Remix contests are all the rage lately, but quality is another thing altogether. I’m happy CDM is involved in a new contest with Dancetracks, however, because the ingredients of a contest that’s worth your time all all there.
First off, Seattle-based [Dave] Pezzner on freefrange is an artist worth noting. He’s a talented producer, has a great sense of sound, as has moved from commercial and television sound and music into being a breakout dance artist – something to which many CDM readers may aspire. He’s assembled just the kind of smart track we like:
Valldemossa was inspired initially by a tape recording I found of a boys choir recorded circa 1982, which was piped through an analog tape delay. The ending result of this tape recording was outstanding and left me with a gold mine of sounds to pick from. I built this song using a handful of my favorite tools, FL Studio, Ableton Live, Native Instruments Battery, Reaktor, D16 Phocyon, some sounds from the Mellotron M400 tape banks, Klanglabs Stompbud collection and Mixed in Key (as well as some keen direction from master and chief, Jimpster). Feel free to let loose and let your inner artist speak loudly. We’re excited to hear what you do!
Many contests claim they get you exposure, of course; it’s another thing to deliver. The winner of the Dirtybird Records Dancetracks contest last year, as covered on CDM, managed to net a deal for an EP with that Claude VonStroke-run label.
Of course, dangling promises of exposure and record deals is one thing – let’s talk loot. In this contest, the winning release (ultimately determined by the label) is a sure thing, along with other goodies:
Winning remix released digitally on Freerange, featured on Dancetracks
Dubspot NYC Professional Mixing & Mastering session ($1095) with private mixdown session*
Ableton Live 8
M-Audio CX5 Studiophile monitors
M-Audio Pro Tools M-Powerd 8
M-Audio Torque Conectiv
Glyph Technologies PortaGig 800 professional harddrive
Cluster Sound 20 Gigabytes of sounds
MONO Producer bag
$100 download credit on Dancetracks
Nor is Dancetracks just using this as an easy way to cash in — pre-warped stems for Ableton Live (or plain audio for everything else) are a free download.
The contest ends August 31.
Help Us Choose CDM’s Pick
If you do happen to enter, let us know here on CDM, as I’ll also offer a CDM Editor’s Choice Award to my favorite track. I know this musical genre is not everyone’s cup of tea, so I’ll be listening for something really unique and further out, and will make sure your work gets properly exposed. I sadly can’t offer lavish prizes, but I will have a dancetracks shirt and $50 certificate for you – plus coverage we like to think is priceless.
If you’ve entered something already, just send us a link. If not, let us know when you have.
When Remix Contests Go Bad
So, I’m just here pimping dancetracks, right? No, I went through those points carefully only to emphasize that most remix contests get this formula horribly, horribly wrong. And that’s a shame – this shouldn’t be rocket science. Cool track and artist + free download of stems + rich prize package + actual exposure = working remix contest. This should be a doable thing.
So, how is it that the formula often becomes variations of random track you want to shill + paid stem download as a quick cash earner + cheap prizes + exposure that’s anyone’s guess? As our friend Dave Dri – himself both a successful recorded (and performing) artist and musical journalist — puts it:
What is disappointing is the increasing frequency of major labels and their “independent” imprints in creating prize-less or obscene remix competitions, under the premise of “helping up-and-comers”. The fact is that a remixer can simply message or email another producer or label and offer their services with a great deal of success.
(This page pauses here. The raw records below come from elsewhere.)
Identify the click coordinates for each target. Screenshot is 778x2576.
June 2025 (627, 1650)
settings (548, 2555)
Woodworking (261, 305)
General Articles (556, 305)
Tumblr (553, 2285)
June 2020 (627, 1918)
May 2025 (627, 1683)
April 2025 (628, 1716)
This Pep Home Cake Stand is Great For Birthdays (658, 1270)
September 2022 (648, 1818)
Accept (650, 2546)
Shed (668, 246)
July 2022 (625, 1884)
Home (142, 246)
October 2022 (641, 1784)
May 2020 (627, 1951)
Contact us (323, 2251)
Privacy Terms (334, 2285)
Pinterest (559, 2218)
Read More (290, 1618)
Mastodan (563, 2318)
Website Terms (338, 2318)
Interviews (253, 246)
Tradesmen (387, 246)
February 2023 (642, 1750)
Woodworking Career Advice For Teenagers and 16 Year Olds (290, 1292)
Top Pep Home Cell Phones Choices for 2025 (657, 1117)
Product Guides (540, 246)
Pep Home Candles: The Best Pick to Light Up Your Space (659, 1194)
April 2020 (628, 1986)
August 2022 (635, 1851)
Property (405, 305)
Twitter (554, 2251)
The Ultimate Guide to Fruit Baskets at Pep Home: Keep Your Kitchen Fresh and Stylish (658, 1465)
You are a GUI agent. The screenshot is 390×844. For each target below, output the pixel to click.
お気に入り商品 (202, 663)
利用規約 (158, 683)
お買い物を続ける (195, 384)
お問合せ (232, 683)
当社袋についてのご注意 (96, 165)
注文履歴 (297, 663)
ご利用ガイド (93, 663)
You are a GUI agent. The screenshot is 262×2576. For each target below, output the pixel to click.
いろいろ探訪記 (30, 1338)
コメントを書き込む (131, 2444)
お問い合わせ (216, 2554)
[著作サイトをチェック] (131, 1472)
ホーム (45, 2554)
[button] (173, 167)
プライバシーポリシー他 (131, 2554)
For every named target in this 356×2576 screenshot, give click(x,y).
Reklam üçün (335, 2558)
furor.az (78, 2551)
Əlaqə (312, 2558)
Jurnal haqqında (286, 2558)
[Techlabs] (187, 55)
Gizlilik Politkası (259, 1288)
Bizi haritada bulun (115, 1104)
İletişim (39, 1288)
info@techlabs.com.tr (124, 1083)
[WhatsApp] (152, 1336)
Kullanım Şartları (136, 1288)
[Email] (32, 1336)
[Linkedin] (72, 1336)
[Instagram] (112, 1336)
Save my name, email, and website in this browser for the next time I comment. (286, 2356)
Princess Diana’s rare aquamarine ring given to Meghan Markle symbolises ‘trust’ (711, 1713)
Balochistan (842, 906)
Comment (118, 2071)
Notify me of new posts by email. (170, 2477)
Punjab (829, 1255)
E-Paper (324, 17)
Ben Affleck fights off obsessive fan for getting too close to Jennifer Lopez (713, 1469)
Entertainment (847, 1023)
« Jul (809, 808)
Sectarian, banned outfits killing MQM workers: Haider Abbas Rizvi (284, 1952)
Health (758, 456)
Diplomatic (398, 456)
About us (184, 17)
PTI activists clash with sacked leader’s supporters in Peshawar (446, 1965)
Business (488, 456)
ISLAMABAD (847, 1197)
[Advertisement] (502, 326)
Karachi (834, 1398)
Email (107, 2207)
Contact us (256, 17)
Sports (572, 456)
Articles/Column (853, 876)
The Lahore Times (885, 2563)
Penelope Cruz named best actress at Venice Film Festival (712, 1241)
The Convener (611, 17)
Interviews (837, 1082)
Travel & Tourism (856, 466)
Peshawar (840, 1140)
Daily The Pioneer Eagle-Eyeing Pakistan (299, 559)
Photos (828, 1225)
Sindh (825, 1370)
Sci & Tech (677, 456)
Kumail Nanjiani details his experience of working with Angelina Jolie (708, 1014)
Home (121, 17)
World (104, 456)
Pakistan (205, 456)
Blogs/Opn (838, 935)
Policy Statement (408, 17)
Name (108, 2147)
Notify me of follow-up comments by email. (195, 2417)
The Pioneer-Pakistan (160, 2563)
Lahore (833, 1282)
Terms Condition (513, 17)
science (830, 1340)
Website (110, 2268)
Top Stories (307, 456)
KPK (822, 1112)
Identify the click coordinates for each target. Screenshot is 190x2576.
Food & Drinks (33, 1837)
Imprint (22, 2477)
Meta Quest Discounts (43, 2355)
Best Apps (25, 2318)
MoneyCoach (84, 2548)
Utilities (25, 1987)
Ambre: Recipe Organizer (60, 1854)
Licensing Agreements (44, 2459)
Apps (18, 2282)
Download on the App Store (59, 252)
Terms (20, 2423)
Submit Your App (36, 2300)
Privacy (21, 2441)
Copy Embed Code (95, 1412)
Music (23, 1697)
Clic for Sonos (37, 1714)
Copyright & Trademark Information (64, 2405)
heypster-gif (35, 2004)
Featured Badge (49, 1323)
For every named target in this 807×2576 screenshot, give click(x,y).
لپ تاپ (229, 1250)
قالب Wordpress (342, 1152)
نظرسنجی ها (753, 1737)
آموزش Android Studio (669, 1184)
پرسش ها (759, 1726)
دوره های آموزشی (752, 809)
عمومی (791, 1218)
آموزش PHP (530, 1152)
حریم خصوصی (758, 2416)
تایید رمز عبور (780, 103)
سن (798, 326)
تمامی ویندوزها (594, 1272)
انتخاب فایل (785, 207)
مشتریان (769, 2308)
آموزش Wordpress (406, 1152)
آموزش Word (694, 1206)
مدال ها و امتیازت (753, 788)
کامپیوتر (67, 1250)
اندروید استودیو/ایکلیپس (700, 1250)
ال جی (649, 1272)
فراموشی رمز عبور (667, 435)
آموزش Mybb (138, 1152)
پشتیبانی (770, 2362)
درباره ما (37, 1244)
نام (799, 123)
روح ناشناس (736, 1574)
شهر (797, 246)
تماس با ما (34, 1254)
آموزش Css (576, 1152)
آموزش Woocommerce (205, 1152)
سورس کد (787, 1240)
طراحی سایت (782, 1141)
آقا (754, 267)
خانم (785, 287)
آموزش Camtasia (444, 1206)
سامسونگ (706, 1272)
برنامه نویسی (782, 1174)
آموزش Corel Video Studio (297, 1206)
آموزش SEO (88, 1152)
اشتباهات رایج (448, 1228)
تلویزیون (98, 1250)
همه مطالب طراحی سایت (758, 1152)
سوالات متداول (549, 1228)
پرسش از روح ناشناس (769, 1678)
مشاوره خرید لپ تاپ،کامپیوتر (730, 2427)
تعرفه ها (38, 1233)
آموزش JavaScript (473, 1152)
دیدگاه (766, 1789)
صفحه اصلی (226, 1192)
So where is the appeal of remix competitions that offer little in the way of an actual prize? Or having to purchase the remix parts from Beatport? Just where does “up-and-coming” translate to “exploitable”?
Check out the whole article for a no-BS take on remixing in general – remixing as business, and not just supposed remix culture.
Life at The Terminal with Dave Dri [Time Off, Australia]
I’m sure some will disagree with his take, so feel free to debate the merits of the argument in comments. But it is worth asking – maybe even about dancetracks’ contest, too; I’m happy to hear constructive criticism.
A thing for the sake of the thing tends to be useless. Remix contests can be a total waste of time – or they can be a powerful tool. But then, you can’t blame labels alone. It’s up to artists, too, to make the right call.